Depuis quelques jours, Conakry se transforme en une scène où autorités semblent jouer une pièce tragique intitulée « Comment se fâcher avec ses voisins en trois actes ». En effet, sous l’ordre du procureur général, les forces de défense et de sécurité ont lancé une opération musclée visant à expulser des ressortissants sierra-léonais en situation irrégulière. Bien que cette démonstration de force réponde à un besoin d’affirmer l’autorité, elle soulève des interrogations sur la méthode employée et le manque de diplomatie.
Lors de son assemblée générale du samedi 14 décembre, l’Union des Forces Républicaines (UFR) a pris la parole pour dénoncer cette initiative qu’elle considère comme maladroite et contre-productive. N’sira Bangoura, membre du bureau exécutif de l’UFR, a exprimé de vives critiques, qualifiant l’approche des autorités de précipitée et potentiellement nuisible aux relations avec le Sierra Leone. Elle a souligné que cette opération, mal gérée, pourrait non seulement détériorer l’image de la Guinée sur le plan international, mais aussi compromettre les relations diplomatiques entre les deux pays voisins.

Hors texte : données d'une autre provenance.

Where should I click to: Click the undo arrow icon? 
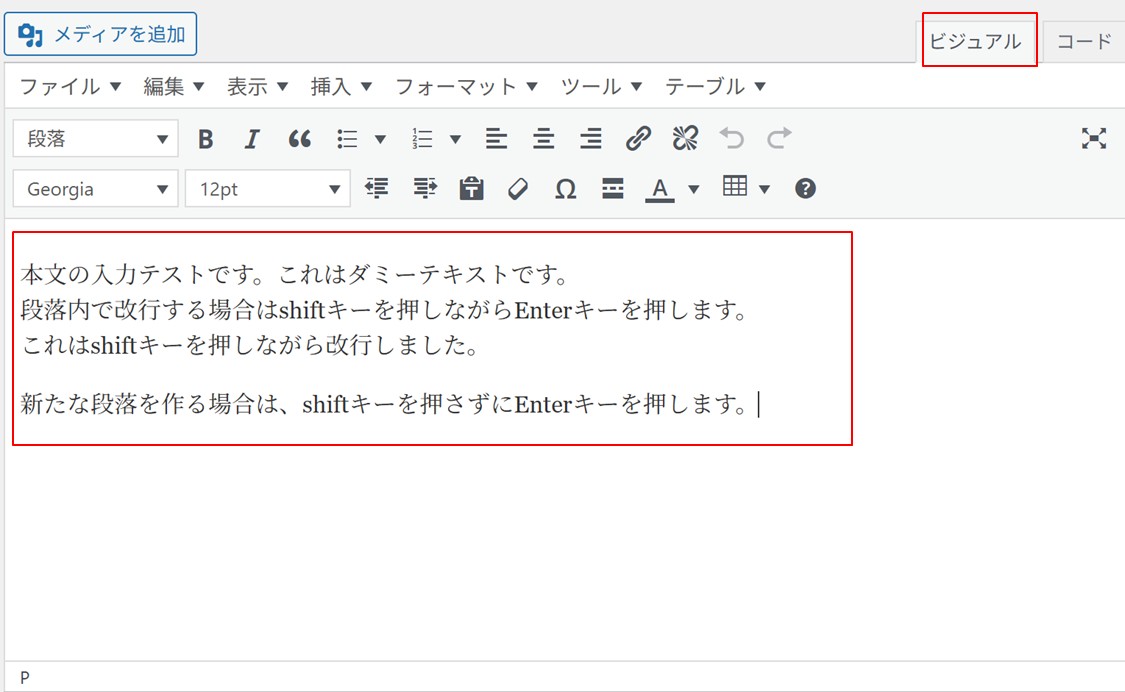click(732, 138)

L’UFR a donc appelé les autorités à privilégier une approche plus mesurée et diplomatique, soulignant que des actions de ce genre nécessitent réflexion et tact, afin d’éviter de nuire à la stabilité régionale d’après nos confrères de laguinee.info
« On expulse les Sierra-Léonais comme si la Guinée était un îlot paradisiaque où les autres rêvent de s’installer clandestinement. Mais si la Sierra Leone décidait de faire pareil, avec tous ces Bangoura et Conté qui vivent là-bas ? La vérité, c’est que nous avons plus de Guinéens déguisés en Sierra-Léonais que l’inverse ! Alors, au lieu de jeter les gens dehors à coups de bottes, pourquoi ne pas instaurer des cartes de séjour ? Ça aurait rempli les caisses de l’État, tout en respectant nos voisins », a ironisé Mme Bangoura.
Avec une pointe d’humour mordant, elle a suggéré que cette chasse aux étrangers pourrait davantage relever d’une stratégie désespérée pour trouver de l’argent, plutôt que d’une véritable politique migratoire.

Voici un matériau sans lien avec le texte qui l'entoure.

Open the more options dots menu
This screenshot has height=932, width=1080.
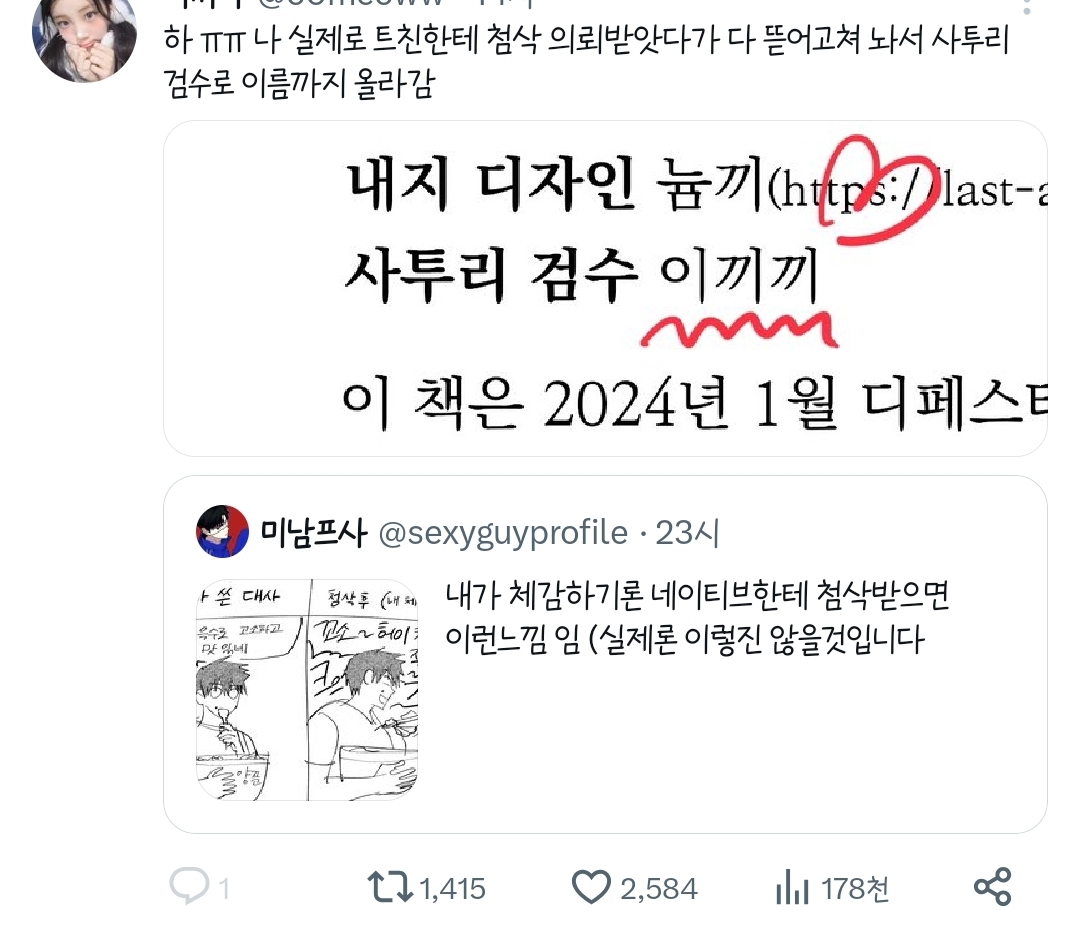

Mme Bangoura n’a pas manqué de rappeler une vérité qui semble échapper à ceux qui mènent cette opération : la solidarité régionale.

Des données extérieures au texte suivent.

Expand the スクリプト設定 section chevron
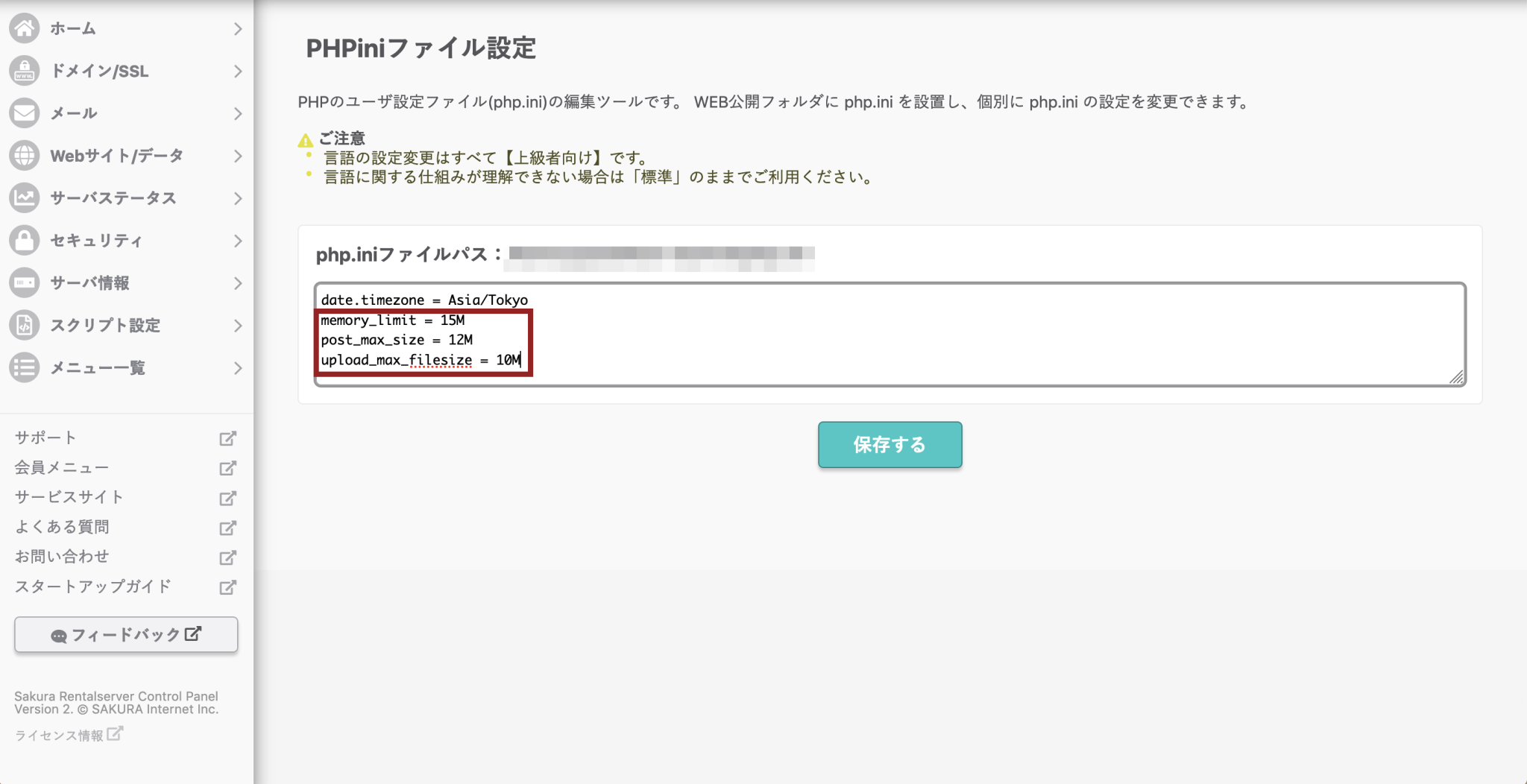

« Pendant l’épidémie d’Ebola, quand tout le monde nous tournait le dos, seule la Sierra Leone a ouvert ses frontières. Et aujourd’hui, voilà comment nous leur rendons la pareille ? On balance leurs citoyens dehors sans même vérifier qui est qui. Un tri diplomatique aurait permis de garder nos frères et de rapatrier les vrais Sierra-Léonais en bonne et due forme. Mais non, visiblement, réfléchir, c’est trop demander », a-t-elle lâché avec un ton cinglant.
Entre la défense des lois migratoires et l’application brute de la force, l’UFR pointe un manque flagrant de doigté. Cette opération, si elle répond à une logique de contrôle, trahit une absence totale de stratégie à long terme. Ce n’est pas en jouant les gros bras qu’on gouverne un pays, encore moins qu’on gère des relations avec ses voisins.
Le message de l’UFR est clair : la Guinée mérite mieux qu’une diplomatie à la matraque. Et si les autorités de la transition veulent vraiment asseoir leur légitimité, il serait peut-être temps d’échanger les bottes contre un peu de bon sens. Mais bon, visiblement, le bon sens, c’est comme les cartes de séjour : il manque cruellement dans ce pays.